Les épreuves corrigées des “Fleurs du mal” en librairie
Les éditions des Saints Pères publient cette semaine les épreuves corrigées du recueil de Charles Baudelaire, seule trace manuscrite du chef d'œuvre de l'auteur.
Par
Vincy Thomas
avec afpCréé le
15.06.2015
à 19h35
Document exceptionnel sur les coulisses de l'écriture poétique et la recherche de la perfection esthétique, les "épreuves corrigées" de la main de Baudelaire des Fleurs du mal sont publiées pour la première fois par les éditions des Saints Pères.
Le manuscrit original des Fleurs du mal n'a jamais été retrouvé et les épreuves corrigées sont les seules traces manuscrites de ce chef d'œuvre.
Avant d’accorder son "bon à tirer" définitif pour l'impression du recueil en 1857, Charles Baudelaire a multiplié les échanges avec son éditeur et ami Auguste Poulet-Malassis, annotant et corrigeant dans la marge les épreuves de l'imprimeur.
Pratiquement aucun de ses poèmes n'échappe à l'œil critique de Baudelaire qui biffe et rectifie à la plume tout ce qui lui semble incorrect. Le poète corrige une virgule mal placée ici, demande la modification de la police de caractère là, exige la modification de l'orthographe d'un mot ici encore. Ce perfectionniste semble n'avoir de cesse de retravailler son texte. Certains poèmes sont corrigés à plusieurs reprises.
Les mille remarques de Baudelaire avant d'accorder son "bon à tirer" à l'imprimerie agacent parfois son éditeur. Sur la page de garde, il se plaint: "Mon cher Baudelaire, voilà 2 mois que nous sommes sur les Fleurs du mal pour en avoir imprimé cinq feuilles."
Au final, cela donne un document que les éditions des Saints Pères ont publié le 15 juin. L'édition initiale, numérotée, ne comptera que 1000 exemplaires.

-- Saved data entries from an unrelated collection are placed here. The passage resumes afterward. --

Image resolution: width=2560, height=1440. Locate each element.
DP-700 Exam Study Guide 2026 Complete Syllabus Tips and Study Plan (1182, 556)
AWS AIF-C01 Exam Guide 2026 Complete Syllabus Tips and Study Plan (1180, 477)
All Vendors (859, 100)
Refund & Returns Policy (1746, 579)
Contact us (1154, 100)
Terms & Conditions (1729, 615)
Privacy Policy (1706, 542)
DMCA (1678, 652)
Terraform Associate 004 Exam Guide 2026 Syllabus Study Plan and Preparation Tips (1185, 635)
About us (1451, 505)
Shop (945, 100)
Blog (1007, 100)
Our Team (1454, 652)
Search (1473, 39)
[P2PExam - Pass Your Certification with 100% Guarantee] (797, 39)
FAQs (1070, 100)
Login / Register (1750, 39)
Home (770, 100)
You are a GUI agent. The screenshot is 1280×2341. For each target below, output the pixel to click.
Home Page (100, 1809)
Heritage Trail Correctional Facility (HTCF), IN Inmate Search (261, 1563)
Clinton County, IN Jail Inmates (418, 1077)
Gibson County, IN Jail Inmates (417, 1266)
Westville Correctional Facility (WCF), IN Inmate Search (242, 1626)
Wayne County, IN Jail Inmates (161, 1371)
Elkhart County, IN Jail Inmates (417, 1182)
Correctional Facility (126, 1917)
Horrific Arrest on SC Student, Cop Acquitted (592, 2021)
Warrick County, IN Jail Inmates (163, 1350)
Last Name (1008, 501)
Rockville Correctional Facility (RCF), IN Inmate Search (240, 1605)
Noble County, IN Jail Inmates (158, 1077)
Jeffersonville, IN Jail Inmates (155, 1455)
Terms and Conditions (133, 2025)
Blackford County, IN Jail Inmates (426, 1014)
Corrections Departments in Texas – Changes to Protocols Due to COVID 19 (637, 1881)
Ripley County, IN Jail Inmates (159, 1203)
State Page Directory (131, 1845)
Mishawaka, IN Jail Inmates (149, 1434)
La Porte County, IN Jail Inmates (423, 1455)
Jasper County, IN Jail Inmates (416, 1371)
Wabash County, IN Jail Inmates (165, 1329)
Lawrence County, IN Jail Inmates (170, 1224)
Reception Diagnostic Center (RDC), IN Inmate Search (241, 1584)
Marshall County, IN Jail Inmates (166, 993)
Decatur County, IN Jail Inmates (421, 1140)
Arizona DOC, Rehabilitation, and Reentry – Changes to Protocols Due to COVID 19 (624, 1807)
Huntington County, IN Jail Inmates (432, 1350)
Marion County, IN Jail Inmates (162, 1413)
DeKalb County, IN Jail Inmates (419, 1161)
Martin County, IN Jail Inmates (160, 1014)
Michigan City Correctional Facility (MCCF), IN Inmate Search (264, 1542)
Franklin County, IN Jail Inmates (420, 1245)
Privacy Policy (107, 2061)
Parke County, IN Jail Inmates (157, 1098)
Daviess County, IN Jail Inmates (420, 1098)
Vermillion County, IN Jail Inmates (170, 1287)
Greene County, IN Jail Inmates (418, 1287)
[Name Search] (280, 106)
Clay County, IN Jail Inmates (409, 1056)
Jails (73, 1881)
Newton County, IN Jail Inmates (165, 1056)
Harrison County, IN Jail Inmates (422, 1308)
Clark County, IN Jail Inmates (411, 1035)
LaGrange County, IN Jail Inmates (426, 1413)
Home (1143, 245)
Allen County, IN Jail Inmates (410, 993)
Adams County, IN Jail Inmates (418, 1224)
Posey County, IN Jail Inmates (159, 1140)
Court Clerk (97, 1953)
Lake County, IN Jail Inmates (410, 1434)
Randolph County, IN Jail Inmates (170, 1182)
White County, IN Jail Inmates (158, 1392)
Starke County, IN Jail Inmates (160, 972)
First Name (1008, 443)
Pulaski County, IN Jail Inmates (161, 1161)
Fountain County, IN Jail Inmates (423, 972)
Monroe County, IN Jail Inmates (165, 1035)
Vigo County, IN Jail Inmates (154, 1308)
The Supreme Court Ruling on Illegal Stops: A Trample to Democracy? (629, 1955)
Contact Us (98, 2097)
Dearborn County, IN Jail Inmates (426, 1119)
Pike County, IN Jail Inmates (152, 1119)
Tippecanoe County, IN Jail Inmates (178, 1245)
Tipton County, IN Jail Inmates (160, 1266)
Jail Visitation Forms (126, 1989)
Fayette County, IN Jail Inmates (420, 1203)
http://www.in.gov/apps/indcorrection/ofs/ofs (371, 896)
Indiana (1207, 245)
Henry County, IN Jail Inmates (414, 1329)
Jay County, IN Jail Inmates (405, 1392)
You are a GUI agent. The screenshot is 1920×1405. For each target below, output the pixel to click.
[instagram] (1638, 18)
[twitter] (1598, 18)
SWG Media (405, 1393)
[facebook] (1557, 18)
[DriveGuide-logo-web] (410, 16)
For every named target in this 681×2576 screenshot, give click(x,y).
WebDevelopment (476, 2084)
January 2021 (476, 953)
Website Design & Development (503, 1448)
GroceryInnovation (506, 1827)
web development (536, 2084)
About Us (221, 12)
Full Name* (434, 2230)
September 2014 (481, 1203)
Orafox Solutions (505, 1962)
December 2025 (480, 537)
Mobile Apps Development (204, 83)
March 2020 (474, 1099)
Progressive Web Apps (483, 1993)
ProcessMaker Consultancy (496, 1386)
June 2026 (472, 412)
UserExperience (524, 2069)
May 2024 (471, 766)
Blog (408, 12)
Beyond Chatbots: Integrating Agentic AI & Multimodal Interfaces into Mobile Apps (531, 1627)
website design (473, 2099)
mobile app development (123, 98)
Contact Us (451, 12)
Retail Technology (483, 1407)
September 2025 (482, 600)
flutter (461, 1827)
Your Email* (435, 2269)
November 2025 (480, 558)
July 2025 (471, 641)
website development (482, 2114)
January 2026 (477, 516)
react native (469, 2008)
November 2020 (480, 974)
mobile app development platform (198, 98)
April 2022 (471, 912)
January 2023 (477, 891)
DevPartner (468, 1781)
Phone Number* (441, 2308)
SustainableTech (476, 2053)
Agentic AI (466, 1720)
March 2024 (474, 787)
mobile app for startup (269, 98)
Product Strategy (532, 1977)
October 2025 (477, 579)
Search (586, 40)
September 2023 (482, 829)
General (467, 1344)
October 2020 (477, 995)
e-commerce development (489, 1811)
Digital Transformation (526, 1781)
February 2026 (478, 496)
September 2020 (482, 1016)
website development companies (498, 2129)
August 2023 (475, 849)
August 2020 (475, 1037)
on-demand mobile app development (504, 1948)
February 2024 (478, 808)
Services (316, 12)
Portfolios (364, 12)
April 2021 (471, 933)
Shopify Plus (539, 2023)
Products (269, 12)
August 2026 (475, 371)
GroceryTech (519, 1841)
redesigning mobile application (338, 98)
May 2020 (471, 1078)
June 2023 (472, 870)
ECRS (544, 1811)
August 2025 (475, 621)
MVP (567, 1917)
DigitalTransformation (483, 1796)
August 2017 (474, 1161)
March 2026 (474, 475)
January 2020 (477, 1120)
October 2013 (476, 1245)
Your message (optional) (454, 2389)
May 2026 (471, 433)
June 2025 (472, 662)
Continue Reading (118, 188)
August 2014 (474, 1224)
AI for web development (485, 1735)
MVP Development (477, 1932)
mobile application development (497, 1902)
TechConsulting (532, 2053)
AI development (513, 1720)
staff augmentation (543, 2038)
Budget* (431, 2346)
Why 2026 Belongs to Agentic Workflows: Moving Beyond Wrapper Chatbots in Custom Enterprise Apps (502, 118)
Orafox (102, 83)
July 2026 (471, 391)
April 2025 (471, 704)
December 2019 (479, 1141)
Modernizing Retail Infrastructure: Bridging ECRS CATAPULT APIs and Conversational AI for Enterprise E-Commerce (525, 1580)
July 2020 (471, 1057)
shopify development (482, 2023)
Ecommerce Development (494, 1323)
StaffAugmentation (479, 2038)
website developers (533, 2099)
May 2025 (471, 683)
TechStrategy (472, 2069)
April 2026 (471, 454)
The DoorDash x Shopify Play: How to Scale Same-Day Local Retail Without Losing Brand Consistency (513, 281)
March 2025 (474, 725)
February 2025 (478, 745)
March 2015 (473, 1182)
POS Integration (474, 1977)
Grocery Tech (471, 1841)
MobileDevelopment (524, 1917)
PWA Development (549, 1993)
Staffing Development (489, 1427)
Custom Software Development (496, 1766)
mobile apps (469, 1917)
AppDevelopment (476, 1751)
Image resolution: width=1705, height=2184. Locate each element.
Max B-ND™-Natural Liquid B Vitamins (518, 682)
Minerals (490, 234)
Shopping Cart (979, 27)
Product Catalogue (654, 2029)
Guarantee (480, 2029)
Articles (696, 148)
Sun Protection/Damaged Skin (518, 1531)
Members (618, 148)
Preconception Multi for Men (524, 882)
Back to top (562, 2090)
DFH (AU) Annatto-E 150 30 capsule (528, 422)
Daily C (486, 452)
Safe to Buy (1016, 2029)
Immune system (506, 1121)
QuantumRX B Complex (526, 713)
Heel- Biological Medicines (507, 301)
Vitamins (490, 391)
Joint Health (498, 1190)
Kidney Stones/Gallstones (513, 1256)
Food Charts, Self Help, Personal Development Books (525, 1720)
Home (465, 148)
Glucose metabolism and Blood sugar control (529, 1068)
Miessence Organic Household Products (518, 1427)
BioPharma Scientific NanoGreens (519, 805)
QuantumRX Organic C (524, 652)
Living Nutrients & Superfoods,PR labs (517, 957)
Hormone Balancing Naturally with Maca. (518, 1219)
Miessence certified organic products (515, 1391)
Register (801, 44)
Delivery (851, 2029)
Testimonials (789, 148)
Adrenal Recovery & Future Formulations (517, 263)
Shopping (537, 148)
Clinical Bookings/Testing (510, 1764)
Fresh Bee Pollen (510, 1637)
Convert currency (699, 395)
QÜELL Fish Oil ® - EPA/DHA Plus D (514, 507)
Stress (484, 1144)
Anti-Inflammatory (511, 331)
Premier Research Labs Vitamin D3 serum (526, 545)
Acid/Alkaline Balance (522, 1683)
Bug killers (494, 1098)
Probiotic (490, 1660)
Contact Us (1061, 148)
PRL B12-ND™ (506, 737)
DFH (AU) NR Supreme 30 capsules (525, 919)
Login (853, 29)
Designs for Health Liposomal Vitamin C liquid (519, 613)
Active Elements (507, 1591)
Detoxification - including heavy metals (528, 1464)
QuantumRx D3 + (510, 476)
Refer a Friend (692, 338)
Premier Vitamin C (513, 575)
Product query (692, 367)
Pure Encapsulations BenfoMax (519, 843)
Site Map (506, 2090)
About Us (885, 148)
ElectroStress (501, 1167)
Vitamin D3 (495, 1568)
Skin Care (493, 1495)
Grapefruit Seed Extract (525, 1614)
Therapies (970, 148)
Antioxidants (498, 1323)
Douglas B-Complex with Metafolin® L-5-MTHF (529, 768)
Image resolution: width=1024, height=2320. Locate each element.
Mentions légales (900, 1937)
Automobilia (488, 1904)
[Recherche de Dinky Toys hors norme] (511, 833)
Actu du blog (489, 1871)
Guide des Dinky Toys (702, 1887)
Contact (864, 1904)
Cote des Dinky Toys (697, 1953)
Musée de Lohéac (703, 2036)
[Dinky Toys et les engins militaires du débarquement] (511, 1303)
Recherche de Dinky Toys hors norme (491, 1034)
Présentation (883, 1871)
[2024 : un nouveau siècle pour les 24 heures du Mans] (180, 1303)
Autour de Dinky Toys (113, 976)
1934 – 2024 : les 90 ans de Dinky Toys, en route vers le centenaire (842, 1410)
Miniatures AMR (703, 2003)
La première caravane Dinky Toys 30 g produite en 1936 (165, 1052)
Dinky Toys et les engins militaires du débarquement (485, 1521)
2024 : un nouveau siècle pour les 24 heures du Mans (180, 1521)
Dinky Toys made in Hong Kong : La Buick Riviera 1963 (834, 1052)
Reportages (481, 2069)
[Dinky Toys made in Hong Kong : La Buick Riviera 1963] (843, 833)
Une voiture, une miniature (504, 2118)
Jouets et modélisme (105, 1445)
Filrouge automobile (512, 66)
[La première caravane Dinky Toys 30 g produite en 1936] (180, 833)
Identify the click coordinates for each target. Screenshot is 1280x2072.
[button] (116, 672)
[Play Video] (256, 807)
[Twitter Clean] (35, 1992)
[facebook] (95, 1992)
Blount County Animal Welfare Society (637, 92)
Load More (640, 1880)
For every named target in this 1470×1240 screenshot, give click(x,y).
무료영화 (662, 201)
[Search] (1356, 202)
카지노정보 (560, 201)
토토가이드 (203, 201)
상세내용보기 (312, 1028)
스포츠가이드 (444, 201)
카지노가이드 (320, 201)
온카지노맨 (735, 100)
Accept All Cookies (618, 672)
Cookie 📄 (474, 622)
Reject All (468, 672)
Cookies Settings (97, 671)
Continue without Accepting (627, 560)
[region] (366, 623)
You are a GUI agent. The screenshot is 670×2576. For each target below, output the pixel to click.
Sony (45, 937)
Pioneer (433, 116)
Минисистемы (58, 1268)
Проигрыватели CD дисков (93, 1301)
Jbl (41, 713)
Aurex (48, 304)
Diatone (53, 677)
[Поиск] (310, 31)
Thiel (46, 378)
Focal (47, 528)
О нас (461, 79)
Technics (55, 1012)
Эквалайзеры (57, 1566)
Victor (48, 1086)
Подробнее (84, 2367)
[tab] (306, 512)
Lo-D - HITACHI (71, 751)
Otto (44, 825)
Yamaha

Ces épreuves corrigées ont été préemptées par la Bibliothèque nationale de France (BNF) en juin 1998 lors d'une vente aux enchères chez Drouot pour 3,2 millions de francs(188 000 euros environ), une somme colossale pour ce type de document.
Pour télécharger ce document, vous devez d'abord acheter l'article correspondant.
Ce livre rare était consultable sur le catalogue numérique de la BNF, Gallica. L'ouvrage est illustré par 13 dessins au crayon et à la plume qu'Auguste Rodin avait insérés en 1887 dans son propre exemplaire des Fleurs du mal.
On découvre un Baudelaire tatillon, défenseur de la virgule, de l’accent aigu plutôt que de l’accent grave, de l'usage ou non de l'accent circonflexe. Dans la marge de "Bénédiction", un des premiers poèmes du recueil, Baudelaire s'interroge ainsi sur le mot "blasphême" tel qu'il est imprimé sur l'épreuve à corriger. "Blasphême ou blasphème? gare aux orthographes modernes!" met-il en garde.
Des strophes sont modifiées comme dans "Un voyage à Cythère". La robe de la muse ne s'ouvre plus "à des brises légères”, mais "aux brises passagères”.
Le livre est finalement publié le 25 juin 1857 chez Poulet-Malassis et de Broise. C’est une consécration pour le poète. Composées essentiellement entre 1841 et 1857, Les Fleurs du mal avaient été annoncées plusieurs années avant leur parution d’abord sous le titre Les Lesbiennes, puis Les Limbes.
Quelques jours après la sortie du livre, Baudelaire s’attire les foudres de la presse. La direction de la Sûreté publique saisit aussitôt le parquet pour offense à la morale publique et religieuse et aux bonnes mœurs.
L'auteur sait cependant que son écriture survivra. En juillet 1857, il écrit à sa mère: "On me refuse tout, l’esprit d’invention et même la connaissance de la langue française. Je me moque de tous ces imbéciles, et je sais que ce volume, avec ses qualités et ses défauts, fera son chemin dans la mémoire du public lettré, à côté des meilleures poésies de Victor Hugo, de Théophile Gautier et même de Byron."